» **Exercise instructions**
Convert the records, starting at the line that contains "You are a computer-use agent. 830x650 pixels." and ending at the line that contains "The height and width of the screenshot is (906, 600).", into a JSON list of strings with one string per line and blank lines left out.

» **Data to use**
#####

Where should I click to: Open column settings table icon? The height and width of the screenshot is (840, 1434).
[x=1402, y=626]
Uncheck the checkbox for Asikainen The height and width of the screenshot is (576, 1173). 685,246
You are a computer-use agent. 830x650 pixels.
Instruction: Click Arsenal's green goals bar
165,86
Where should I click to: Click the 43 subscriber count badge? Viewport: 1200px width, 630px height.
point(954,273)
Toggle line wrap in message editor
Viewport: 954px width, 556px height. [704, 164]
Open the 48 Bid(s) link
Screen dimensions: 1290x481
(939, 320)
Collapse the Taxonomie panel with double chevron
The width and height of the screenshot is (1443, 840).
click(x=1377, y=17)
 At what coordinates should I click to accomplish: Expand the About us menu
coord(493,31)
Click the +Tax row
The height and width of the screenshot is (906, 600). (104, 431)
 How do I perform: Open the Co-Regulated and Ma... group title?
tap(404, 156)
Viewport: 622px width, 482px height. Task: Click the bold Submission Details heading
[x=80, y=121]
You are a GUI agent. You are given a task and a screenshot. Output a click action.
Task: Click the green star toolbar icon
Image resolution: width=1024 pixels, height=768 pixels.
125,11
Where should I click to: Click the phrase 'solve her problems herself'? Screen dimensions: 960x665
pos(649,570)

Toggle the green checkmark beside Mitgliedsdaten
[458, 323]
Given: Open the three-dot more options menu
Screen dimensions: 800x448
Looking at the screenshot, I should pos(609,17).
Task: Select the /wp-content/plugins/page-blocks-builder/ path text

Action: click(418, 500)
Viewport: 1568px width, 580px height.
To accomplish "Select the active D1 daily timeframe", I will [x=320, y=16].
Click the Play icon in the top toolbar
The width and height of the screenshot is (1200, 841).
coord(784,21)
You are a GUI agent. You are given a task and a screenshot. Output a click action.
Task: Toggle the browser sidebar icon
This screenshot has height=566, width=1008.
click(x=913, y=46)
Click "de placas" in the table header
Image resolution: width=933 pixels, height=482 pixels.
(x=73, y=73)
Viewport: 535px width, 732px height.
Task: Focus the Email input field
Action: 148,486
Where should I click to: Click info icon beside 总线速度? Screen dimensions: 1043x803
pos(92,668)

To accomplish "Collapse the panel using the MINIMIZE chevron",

#####

» **Solution to this problem**
[
  "You are a computer-use agent. 830x650 pixels.",
  "Instruction: Click Arsenal's green goals bar",
  "165,86",
  "Where should I click to: Click the 43 subscriber count badge? Viewport: 1200px width, 630px height.",
  "point(954,273)",
  "Toggle line wrap in message editor",
  "Viewport: 954px width, 556px height. [704, 164]",
  "Open the 48 Bid(s) link",
  "Screen dimensions: 1290x481",
  "(939, 320)",
  "Collapse the Taxonomie panel with double chevron",
  "The width and height of the screenshot is (1443, 840).",
  "click(x=1377, y=17)",
  " At what coordinates should I click to accomplish: Expand the About us menu",
  "coord(493,31)",
  "Click the +Tax row",
  "The height and width of the screenshot is (906, 600). (104, 431)"
]